🌑第9話「喪失の詠唱」

――言葉をなくした日。それでも、“声”は消えなかった。


その知らせは、構文訓練の最中に届いた。


「春人、電話……着信、すごいわよ」


詩織が気まずそうにスマホを差し出した。

画面には、実家の番号と「着信:13件」の表示。


胸の奥が冷たくなった。

僕は、手が震えるのを感じながら、部室の隅で通話を取った。


「……春人? ばあちゃんが……急に……昨夜……」


母の声は、いつもよりずっと小さくて、かすれていて、現実味がなかった。


その瞬間、すべての音が遠のいた。


構文の詠唱も、AIの解析音も、蝉の声も、ぜんぶ、ただのノイズになった。


祖母は、僕にとって「言葉の原点」だった。


小さな頃、内気でうまく喋れなかった僕に、彼女はいつも詩を読んでくれた。


「言葉がね、届かないことがあっても、

 想いは、ちゃんと残るんだよ」


そう笑ってくれた祖母の声は、僕が詩を書くようになった理由そのものだった。


それなのに。


お通夜の帰り道、車の窓から見た夜空は、なにも言ってくれなかった。

なにも、応えてはくれなかった。


帰京してからも、僕は部室に顔を出さなかった。

ノートを開いても、ペンが進まない。


言葉は、浮かばなかった。

世界から、色が消えてしまったようだった。


それでも、三日後。


僕は、ふらりと校舎裏の桜の木の下に立っていた。

あの日、初めて詩を声にした場所。


ポケットには、祖母がくれた手紙が入っていた。

そこには、乱れた文字で、たった一行だけ。


「春人のことばは、やさしい風のようです。

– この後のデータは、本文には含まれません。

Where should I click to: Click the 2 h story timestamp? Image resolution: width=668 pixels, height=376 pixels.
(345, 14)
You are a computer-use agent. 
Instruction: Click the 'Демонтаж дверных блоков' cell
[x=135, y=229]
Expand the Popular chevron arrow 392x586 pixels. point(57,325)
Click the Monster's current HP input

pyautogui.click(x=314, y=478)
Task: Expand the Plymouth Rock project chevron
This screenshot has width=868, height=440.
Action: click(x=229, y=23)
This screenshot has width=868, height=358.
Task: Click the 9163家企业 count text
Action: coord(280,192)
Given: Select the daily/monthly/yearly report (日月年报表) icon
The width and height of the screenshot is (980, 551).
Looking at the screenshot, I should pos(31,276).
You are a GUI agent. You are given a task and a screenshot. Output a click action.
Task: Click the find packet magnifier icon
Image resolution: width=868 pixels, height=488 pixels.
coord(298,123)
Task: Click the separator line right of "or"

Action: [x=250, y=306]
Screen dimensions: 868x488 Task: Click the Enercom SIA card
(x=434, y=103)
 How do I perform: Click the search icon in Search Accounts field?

」


涙が、こぼれた。


そして、口が、自然に動いた。


「届けたい人は、もういないのに

 言葉があふれて

 伝えたい気持ちは

 まだここにあるのに

 もう聞いてもらえないって

 それが、いちばん苦しいんだ」


風が、そっと吹いた。


桜の枝先が揺れて、ひとひらの葉が落ちる。


それは、詩でも構文でもなかった。

ただの“祈り”だった。


でも、その瞬間――AIサポート端末が微かに光った。


未登録構文反応:感情共鳴型/名称未設定/現象レベル:E+


静かな風が、手のひらにそっと触れた。


数日後、部室に戻った僕を、皆はいつも通り迎えてくれた。


「……戻ってくるって、信じてたよ」


涼が言い、カノンはそっと手を握ってくれた。

蓮先輩は何も言わず、ただ「詠唱ノート、新しいページ開いといたよ」とだけ言った。


詩織は、少しだけ目を潤ませながら、ノートを一冊、そっと差し出した。


「“言葉にできない想い”を、書き留めるためのノートよ。……魔法にならなくても、いいの」


僕は、その表紙に指を添えて、静かにうなずいた。


言葉を失っても、

想いは、消えなかった。

声にならなくても、

胸の奥には、まだ、届いていない言葉がある。


そして、僕はゆっくりと、ペンを走らせた。